**Exercise brief**
Find every line in the records below that contains the string "width" and copy each of those lines. Matching is case-sensitive.

**Records for locating described items**
-*-*-

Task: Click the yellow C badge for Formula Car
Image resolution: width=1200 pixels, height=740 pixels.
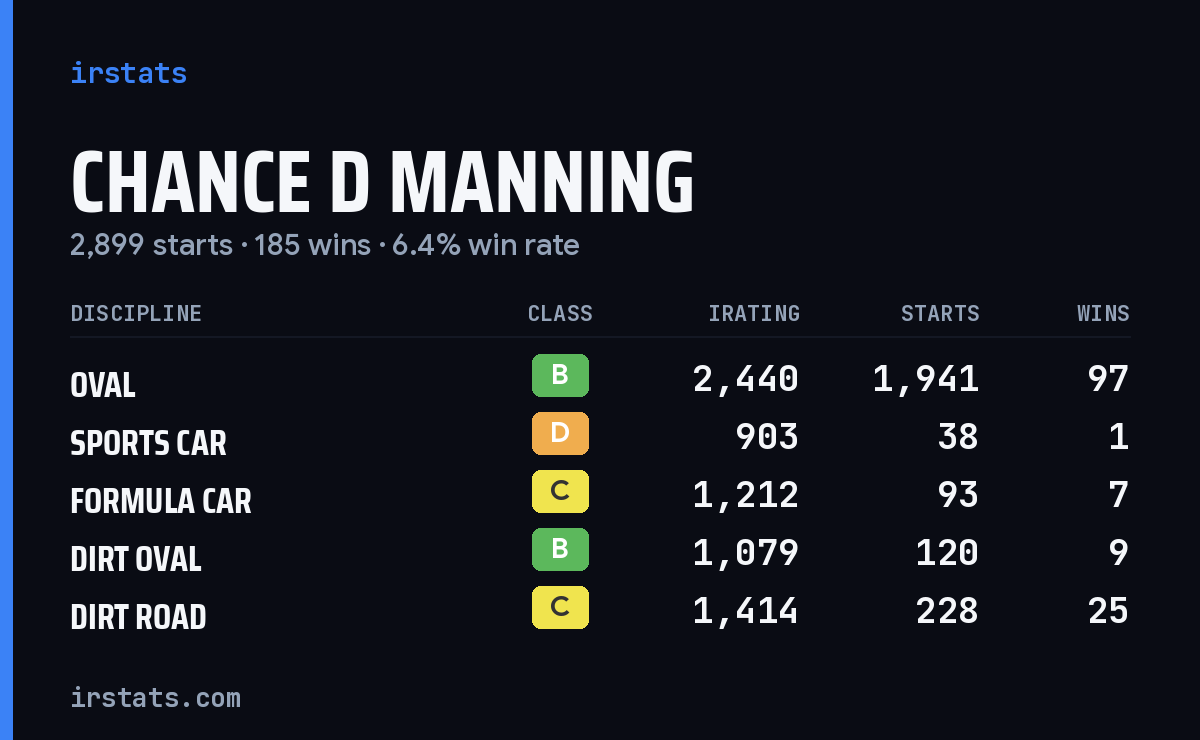Action: tap(560, 491)
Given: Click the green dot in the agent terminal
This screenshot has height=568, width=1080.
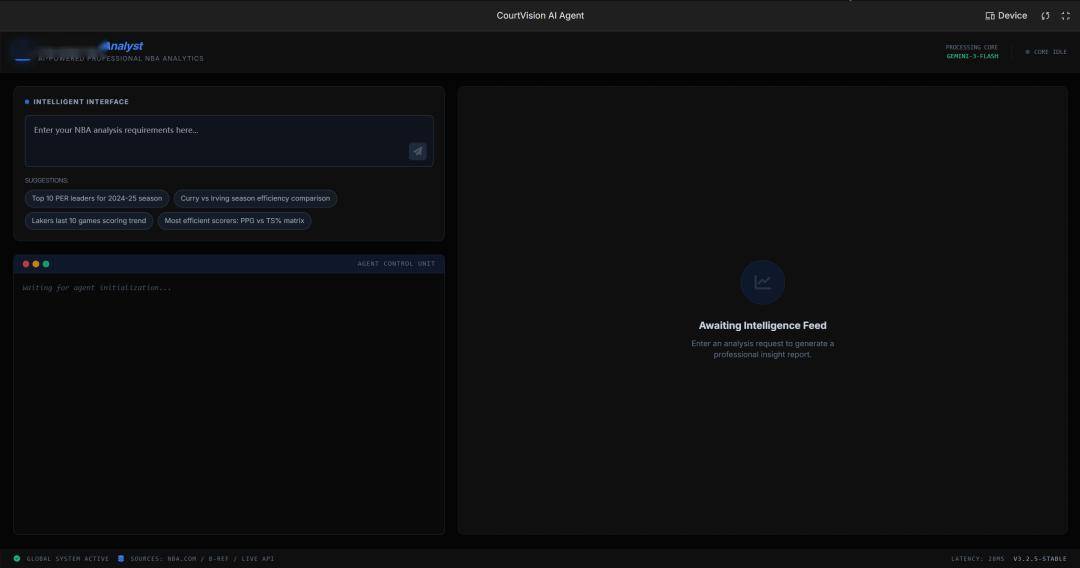Looking at the screenshot, I should [46, 264].
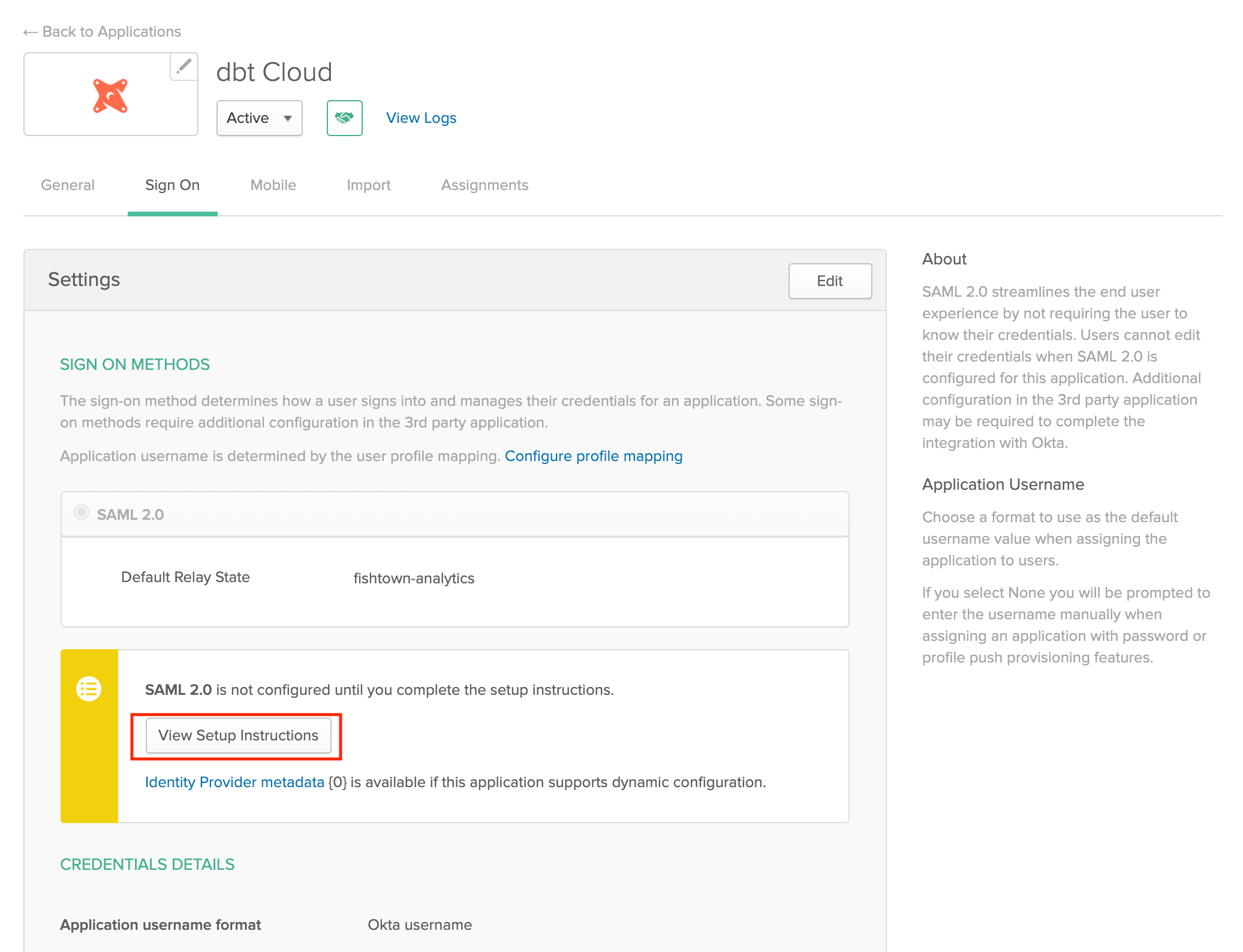Click Edit in the Settings panel
This screenshot has width=1243, height=952.
(x=829, y=281)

-*-*-

**The reply**
Image resolution: width=1200 pixels, height=740 pixels.
This screenshot has height=568, width=1080.
This screenshot has width=1243, height=952.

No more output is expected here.